# String splitter Peep?



## sambo73 (Jan 31, 2009)

i shoot the string splitter mini. my eyes are not as good as hey sed to be. it sure helped me out. i used to shoot a g5 peep. i like the splitter.jmo.


----------



## nelsonb6 (Sep 6, 2007)

I went to one in the middle of archery deer season. I lost another shot at a book buck in one of my bottoms at last light... never again. 

I can shoot the splitter in darn near darkness. I have the mini- still lets in considerably more light than any peep I've tried, including big meta peep. 

The drawback, as I can tell, is longer range accuracy. Being that I am namely taking shots at critters within 35 yards, this is not a problem. I will not be shooting this peep in 3d, as it's not really an x-shooting peep, but a hunting peep.

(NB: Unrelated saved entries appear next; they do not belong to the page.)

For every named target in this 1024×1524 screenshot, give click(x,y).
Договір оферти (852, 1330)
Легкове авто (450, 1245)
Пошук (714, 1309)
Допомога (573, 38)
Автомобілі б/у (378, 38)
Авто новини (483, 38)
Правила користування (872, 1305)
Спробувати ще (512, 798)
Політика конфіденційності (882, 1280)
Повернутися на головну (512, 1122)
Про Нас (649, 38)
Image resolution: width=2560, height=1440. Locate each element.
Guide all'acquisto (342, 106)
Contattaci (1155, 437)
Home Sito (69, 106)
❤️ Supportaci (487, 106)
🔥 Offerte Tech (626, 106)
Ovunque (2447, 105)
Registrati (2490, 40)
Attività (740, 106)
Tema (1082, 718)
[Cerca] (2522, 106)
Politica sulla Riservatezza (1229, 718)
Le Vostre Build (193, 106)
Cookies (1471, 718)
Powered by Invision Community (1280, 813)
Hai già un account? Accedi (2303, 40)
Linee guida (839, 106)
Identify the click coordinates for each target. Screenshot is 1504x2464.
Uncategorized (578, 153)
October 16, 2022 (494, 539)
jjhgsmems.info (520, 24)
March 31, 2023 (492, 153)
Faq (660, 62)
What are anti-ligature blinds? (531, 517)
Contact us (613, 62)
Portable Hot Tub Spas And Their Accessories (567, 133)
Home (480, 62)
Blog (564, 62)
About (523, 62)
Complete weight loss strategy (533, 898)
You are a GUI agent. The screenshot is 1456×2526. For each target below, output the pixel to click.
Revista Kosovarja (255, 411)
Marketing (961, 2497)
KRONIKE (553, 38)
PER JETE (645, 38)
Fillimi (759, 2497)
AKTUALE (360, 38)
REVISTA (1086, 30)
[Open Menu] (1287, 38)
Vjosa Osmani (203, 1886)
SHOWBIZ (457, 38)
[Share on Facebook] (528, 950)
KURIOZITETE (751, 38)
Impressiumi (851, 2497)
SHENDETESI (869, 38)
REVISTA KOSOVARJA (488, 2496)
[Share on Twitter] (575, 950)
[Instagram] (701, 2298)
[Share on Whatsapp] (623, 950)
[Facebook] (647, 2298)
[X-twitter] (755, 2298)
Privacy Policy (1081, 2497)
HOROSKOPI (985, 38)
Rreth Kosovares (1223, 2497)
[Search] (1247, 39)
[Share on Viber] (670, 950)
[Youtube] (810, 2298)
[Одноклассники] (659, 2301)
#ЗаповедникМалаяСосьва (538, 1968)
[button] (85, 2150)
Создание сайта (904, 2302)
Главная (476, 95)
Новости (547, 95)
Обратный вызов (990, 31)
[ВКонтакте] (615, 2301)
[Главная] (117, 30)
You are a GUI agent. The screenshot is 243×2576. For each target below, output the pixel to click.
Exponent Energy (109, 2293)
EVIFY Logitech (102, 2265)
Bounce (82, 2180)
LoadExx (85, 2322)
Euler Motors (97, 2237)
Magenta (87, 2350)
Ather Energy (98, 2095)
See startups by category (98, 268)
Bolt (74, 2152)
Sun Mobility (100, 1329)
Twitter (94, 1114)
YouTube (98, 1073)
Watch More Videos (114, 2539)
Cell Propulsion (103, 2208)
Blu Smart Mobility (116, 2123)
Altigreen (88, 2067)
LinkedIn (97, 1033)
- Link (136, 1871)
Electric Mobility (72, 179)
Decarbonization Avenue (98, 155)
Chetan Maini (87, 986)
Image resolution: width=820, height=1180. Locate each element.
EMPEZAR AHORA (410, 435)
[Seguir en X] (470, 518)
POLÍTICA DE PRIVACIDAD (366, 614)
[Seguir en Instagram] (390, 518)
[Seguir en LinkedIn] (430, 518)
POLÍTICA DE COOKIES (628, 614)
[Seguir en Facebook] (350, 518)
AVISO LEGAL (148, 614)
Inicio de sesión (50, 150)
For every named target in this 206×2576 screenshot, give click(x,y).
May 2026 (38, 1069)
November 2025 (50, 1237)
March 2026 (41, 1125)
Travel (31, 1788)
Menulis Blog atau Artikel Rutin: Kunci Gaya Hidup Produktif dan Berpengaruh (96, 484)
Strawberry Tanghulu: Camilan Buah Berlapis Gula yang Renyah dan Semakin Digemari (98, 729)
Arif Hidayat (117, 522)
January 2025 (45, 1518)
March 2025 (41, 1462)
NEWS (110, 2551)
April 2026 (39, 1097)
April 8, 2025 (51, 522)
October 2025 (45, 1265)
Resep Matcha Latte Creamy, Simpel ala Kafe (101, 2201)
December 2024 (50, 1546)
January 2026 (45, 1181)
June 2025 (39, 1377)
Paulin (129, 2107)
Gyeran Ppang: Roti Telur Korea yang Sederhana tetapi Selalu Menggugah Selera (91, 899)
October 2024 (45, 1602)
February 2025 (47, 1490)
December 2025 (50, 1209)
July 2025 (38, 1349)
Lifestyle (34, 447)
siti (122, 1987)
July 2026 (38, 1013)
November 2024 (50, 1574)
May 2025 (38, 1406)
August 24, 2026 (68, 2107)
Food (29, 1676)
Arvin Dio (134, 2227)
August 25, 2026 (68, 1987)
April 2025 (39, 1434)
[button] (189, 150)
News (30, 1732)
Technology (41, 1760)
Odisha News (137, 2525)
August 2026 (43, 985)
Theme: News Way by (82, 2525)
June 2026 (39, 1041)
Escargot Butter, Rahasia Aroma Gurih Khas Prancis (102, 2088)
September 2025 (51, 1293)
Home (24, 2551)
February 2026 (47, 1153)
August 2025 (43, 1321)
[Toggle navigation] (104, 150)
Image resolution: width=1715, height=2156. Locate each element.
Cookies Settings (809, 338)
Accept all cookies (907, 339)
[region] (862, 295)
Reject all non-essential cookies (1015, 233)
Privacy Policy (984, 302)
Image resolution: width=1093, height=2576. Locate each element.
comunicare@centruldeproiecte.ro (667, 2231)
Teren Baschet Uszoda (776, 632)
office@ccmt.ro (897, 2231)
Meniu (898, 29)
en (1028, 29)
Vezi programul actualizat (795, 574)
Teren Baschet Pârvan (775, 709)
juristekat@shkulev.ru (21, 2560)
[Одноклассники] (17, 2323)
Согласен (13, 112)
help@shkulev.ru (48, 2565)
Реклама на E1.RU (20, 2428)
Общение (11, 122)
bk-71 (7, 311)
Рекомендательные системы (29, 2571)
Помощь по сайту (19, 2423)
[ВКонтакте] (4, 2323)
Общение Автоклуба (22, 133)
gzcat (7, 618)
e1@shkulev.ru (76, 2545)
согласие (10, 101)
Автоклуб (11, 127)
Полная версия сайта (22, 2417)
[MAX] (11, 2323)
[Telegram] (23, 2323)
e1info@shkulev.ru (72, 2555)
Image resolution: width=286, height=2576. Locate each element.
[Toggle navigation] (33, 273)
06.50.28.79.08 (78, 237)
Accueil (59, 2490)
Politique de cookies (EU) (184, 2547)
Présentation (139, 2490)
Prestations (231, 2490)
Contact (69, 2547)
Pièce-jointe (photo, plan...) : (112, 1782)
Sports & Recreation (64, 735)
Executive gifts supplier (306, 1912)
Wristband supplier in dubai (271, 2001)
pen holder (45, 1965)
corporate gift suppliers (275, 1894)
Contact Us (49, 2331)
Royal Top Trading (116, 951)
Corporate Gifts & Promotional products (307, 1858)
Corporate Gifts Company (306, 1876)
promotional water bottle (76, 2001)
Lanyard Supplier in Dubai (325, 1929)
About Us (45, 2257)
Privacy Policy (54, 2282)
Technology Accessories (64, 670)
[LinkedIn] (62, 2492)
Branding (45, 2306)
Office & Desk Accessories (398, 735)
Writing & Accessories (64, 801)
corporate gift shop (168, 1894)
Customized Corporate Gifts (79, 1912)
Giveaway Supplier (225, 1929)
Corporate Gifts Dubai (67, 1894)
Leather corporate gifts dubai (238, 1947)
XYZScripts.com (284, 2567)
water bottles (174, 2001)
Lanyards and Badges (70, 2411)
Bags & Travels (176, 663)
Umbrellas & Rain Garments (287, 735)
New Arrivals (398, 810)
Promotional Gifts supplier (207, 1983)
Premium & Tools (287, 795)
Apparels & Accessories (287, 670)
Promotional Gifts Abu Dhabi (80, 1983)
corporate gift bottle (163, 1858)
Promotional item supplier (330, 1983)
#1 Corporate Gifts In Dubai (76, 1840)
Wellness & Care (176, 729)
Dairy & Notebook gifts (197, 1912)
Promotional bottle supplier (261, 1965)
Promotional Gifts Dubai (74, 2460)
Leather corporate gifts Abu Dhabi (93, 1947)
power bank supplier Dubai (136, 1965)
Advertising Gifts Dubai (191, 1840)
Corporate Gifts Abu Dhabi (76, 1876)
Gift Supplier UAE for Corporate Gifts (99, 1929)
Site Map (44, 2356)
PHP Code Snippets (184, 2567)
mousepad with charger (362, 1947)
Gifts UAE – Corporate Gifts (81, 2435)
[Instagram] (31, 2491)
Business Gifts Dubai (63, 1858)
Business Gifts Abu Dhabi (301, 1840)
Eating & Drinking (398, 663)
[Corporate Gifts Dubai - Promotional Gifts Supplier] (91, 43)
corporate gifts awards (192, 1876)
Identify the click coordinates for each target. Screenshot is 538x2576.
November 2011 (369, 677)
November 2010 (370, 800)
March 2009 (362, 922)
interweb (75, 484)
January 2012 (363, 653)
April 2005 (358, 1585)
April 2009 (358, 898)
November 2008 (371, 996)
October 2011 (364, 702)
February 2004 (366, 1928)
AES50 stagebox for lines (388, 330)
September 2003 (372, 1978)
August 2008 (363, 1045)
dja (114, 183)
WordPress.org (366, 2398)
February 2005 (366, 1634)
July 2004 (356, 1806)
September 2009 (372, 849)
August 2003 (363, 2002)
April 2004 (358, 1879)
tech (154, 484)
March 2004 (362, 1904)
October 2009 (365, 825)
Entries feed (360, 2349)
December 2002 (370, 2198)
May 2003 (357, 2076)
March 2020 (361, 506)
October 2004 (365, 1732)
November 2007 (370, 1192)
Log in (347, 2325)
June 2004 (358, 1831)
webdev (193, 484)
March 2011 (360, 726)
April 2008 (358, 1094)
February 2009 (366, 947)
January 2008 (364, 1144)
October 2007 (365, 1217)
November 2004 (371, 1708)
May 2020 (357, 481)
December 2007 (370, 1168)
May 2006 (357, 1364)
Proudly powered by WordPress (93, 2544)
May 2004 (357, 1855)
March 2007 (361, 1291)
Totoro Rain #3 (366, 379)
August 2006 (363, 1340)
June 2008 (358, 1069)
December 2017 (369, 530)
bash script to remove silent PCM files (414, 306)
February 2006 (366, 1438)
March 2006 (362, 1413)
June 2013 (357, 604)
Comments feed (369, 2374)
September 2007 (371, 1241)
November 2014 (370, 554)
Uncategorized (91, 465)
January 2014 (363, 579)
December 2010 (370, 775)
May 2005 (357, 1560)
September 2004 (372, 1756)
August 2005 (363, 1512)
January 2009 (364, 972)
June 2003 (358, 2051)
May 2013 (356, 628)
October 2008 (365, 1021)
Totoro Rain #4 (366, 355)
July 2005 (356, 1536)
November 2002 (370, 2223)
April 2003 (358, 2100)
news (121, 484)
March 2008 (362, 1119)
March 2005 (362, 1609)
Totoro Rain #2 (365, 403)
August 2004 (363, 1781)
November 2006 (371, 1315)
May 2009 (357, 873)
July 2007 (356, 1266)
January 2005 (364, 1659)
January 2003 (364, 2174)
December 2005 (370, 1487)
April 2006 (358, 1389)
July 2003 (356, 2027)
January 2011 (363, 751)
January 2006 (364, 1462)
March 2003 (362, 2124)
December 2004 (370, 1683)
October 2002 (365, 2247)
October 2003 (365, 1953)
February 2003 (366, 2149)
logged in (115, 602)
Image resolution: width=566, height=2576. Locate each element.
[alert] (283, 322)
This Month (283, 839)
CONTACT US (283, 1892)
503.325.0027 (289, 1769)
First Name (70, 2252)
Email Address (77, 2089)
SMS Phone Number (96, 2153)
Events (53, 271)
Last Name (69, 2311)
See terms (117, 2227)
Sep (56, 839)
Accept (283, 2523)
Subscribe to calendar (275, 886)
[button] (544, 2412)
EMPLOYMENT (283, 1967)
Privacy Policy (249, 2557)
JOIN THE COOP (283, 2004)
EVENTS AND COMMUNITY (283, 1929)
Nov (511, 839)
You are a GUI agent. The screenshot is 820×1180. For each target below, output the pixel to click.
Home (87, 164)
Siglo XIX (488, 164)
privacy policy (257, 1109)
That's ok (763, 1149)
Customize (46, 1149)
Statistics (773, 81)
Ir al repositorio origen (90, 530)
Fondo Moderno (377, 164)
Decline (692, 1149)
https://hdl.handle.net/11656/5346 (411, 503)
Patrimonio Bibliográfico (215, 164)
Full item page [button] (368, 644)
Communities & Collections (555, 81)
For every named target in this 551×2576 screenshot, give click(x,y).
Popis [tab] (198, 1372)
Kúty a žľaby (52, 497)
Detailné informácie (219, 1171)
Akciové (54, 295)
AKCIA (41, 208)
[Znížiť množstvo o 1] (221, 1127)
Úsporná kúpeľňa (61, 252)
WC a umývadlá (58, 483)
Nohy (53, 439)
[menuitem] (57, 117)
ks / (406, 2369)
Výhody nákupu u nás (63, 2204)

Overall - I'm pretty happy with it.


----------



## rackwacker (Jan 24, 2009)

thanks for the input.. I've always shot peeps with tubing....i wanted to get away from this and was looking for a peep that aligns the same every time as good as tubing peeps do. I think i'll try one


----------



## sambo73 (Jan 31, 2009)

good luck, let us know how ya like it. i could shoot with my glasses if my frames were bigger. they are too small and cant get a good pic of pins. shoot sraight.


----------